• _Recorded data_
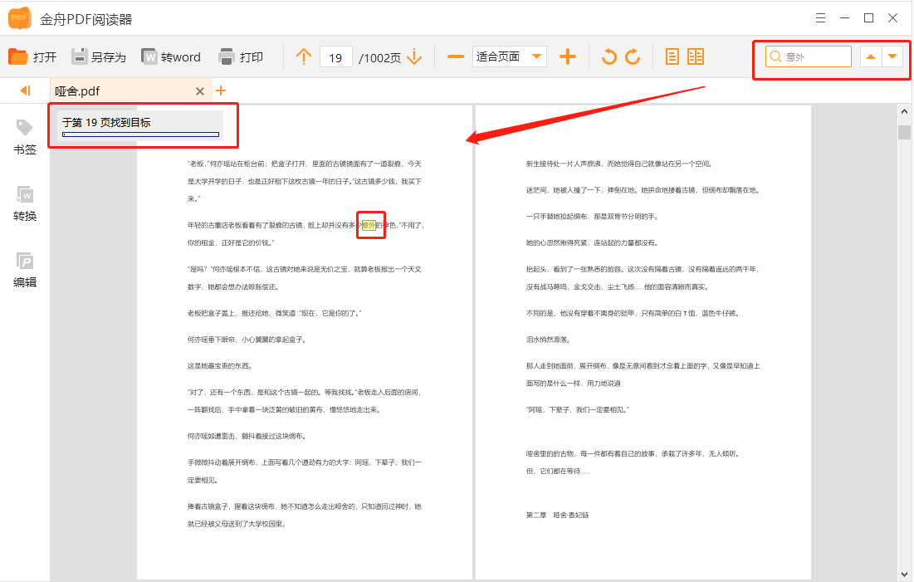The width and height of the screenshot is (914, 582).
Task: Open the 转换 conversion panel
Action: tap(24, 203)
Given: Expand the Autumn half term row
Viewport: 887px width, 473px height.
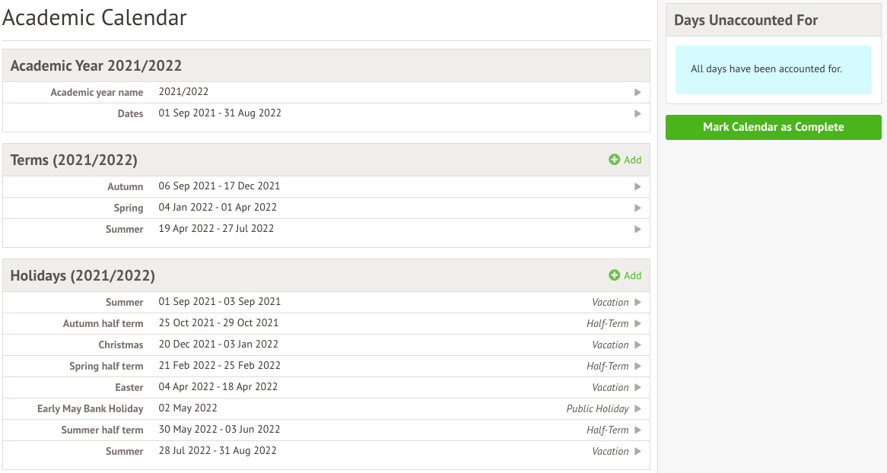Looking at the screenshot, I should (637, 323).
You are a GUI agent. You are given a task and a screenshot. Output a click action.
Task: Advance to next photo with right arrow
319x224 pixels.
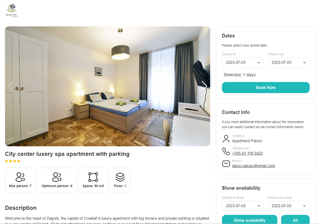204,86
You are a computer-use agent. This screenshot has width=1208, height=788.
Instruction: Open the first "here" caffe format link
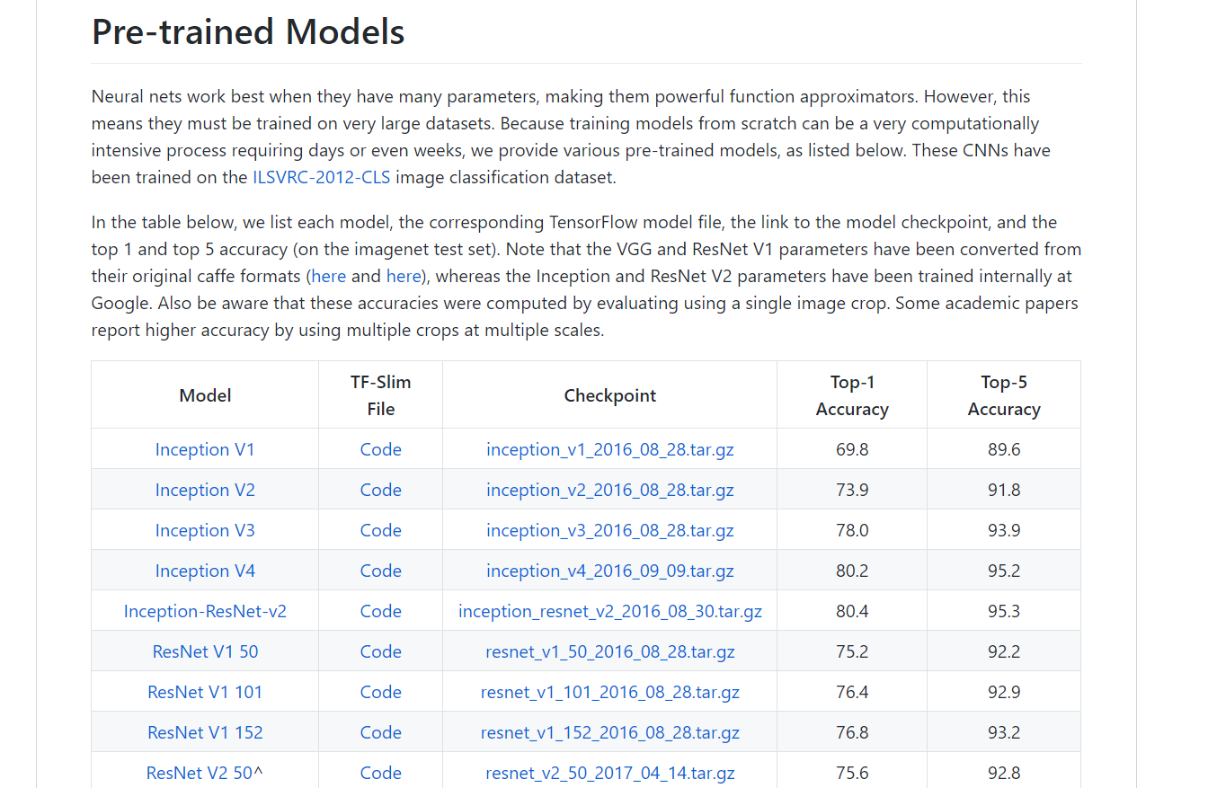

• _What you will do_
Only the lines from the one containing "319x224 pixels." through the final line of the records should be retyped, exactly, with every picture omitted.

• _Result for this exercise_
319x224 pixels.
204,86
You are a computer-use agent. This screenshot has width=1208, height=788.
Instruction: Open the first "here" caffe format link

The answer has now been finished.